Irrational numbers cannot be represented exactly in binary for the same reason they cannot be represented exactly in decimal: their digits continue infinitely without repeating. Binary, like decimal, is a positional number system but uses only two digits (0 and 1). When an irrational number such as √2 or π is converted to binary, the sequence of digits never terminates or forms a repeating pattern. Since computers have finite memory, they cannot store an infinite binary sequence. As a result, irrational numbers are approximated to a limited number of bits using floating-point representation. This approximation leads to a small loss of accuracy known as rounding error. In programming, this can impact calculations that rely on exact values, such as equality comparisons or cumulative operations over large datasets. Developers must therefore use techniques like error bounds or tolerance levels when comparing irrational values and be cautious in applications where precision is critical.

Despite their non-repeating nature, researchers have found some interesting properties in the decimal expansions of irrational numbers such as π and e, but no true pattern has ever been proven. These numbers are believed to be normal, meaning that their digits are uniformly distributed — each digit from 0 to 9 should appear roughly the same number of times in the long run, and all digit sequences of a given length should occur with equal frequency. However, this has not been mathematically proven for π or e.
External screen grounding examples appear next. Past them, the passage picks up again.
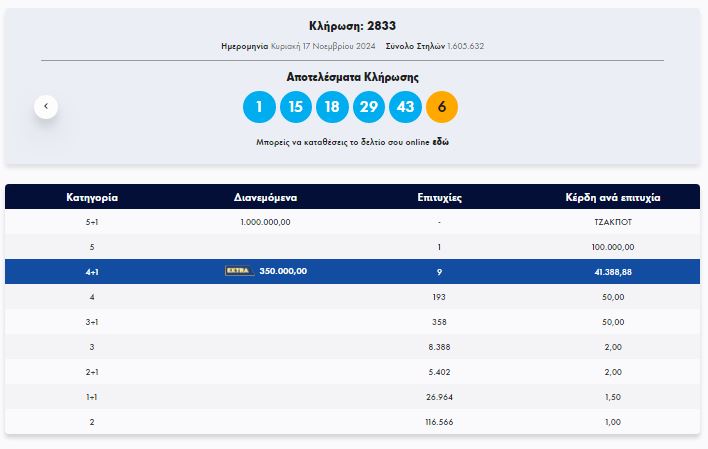The height and width of the screenshot is (449, 708).
Task: Click the blue number 43 ball
Action: [405, 107]
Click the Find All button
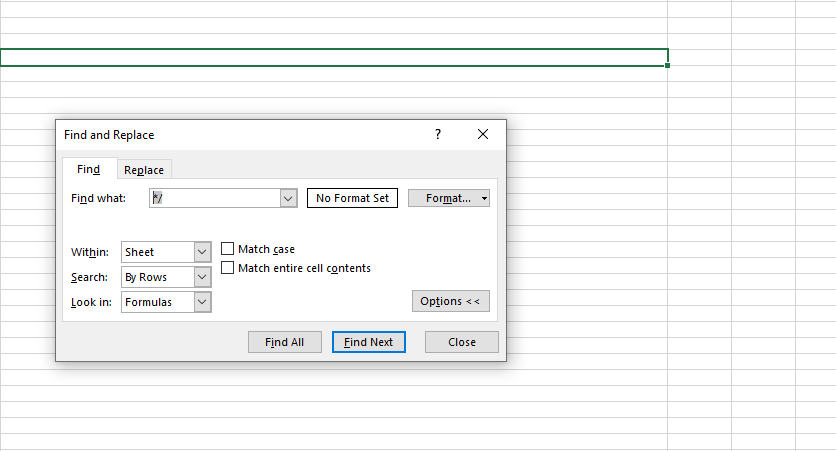 pos(284,342)
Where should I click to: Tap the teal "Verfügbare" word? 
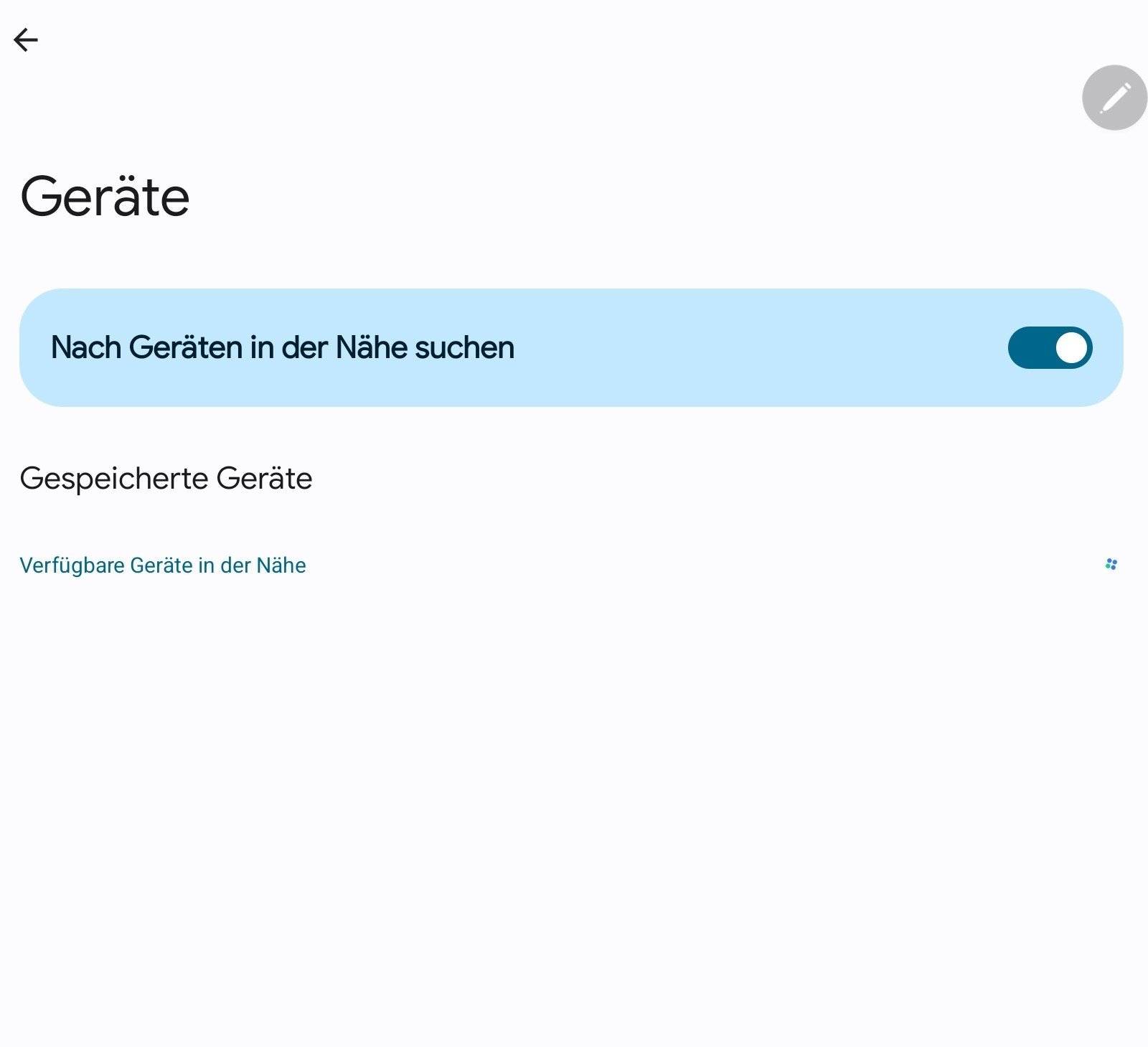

Extensive statistical analyses have shown that their decimal expansions behave as if they are normal, and this randomness has intrigued both mathematicians and computer scientists. Some digits and sequences appear in interesting places (e.g. a long string of 9s in π is known as the “Feynman point”), but these occurrences are considered coincidental rather than indicative of structure. Overall, the unpredictability of their digits makes them suitable for randomness testing and other computational applications.
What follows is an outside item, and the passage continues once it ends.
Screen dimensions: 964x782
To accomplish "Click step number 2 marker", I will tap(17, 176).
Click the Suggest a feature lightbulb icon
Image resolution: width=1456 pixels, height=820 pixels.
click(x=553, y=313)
Irrational numbers are not typically used directly as keys or identifiers in computing systems because of their approximate nature and infinite decimal expansions. Keys or identifiers, such as those used in databases, cryptographic systems, or memory addresses, require precise and reproducible values. Since irrational numbers must be approximated to a finite precision, small differences in rounding or representation across platforms could result in inconsistencies, making them unsuitable for unique identification. However, in some niche contexts, irrational numbers are used indirectly. For example, their digits can seed pseudo-random number generators (PRNGs) due to their statistical randomness. In fractal generation or procedural graphics, certain irrational constants like the golden ratio (approximately 1.618…) are used to avoid artefacts or visible repetition. But even then, only a fixed-precision approximation is used. For all practical purposes, irrational numbers are avoided in critical systems requiring unique or exact identifiers, as their approximated form could lead to ambiguous or duplicate references.
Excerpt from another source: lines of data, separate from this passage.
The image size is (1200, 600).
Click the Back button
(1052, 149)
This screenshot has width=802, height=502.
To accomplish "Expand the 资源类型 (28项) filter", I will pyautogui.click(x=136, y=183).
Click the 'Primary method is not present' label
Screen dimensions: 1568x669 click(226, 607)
Scientific applications rely heavily on irrational numbers, but since these numbers cannot be represented exactly, accuracy is maintained through careful approximation and numerical techniques. Most systems use double-precision floating-point (64 bits), which offers around 15–17 significant decimal digits of accuracy — usually enough for physical simulations, engineering models, or statistical calculations. For more demanding tasks, arbitrary-precision arithmetic libraries (e.g. GMP or MPFR) allow irrational numbers to be approximated to thousands of digits, significantly reducing rounding errors. Additionally, algorithms are often designed to minimise the impact of rounding, such as through error correction methods, interval arithmetic, or symbolic computation where expressions are manipulated algebraically until the final step. In environments like scientific computing or computer algebra systems (e.g. MATLAB, Mathematica), irrational numbers may be carried symbolically as π or √2 until a numerical result is explicitly required. Ultimately, while irrational numbers are never stored exactly, their approximations are managed to be accurate enough for the specific precision required by the application.

No, a computer cannot, in general, determine whether a number is irrational unless it is given that information explicitly through mathematical context or symbolic representation. Computers operate using finite precision arithmetic, meaning that every number entered into a system is effectively a rational approximation. For example, entering 3.1415926535 into a program will always be interpreted as a rational number, even if it was intended as an approximation of π. If a number is input symbolically (like sqrt(2) or pi), some systems can recognise and treat it as irrational internally. However, if the number is given only as a decimal or binary approximation, there is no way for the computer to prove whether the number is irrational or just a very long rational decimal. The distinction between rational and irrational is a mathematical property, not something that can be directly inferred from a truncated numerical value. Therefore, irrationality must either be defined mathematically in code or handled through symbolic methods rather than numerical inspection.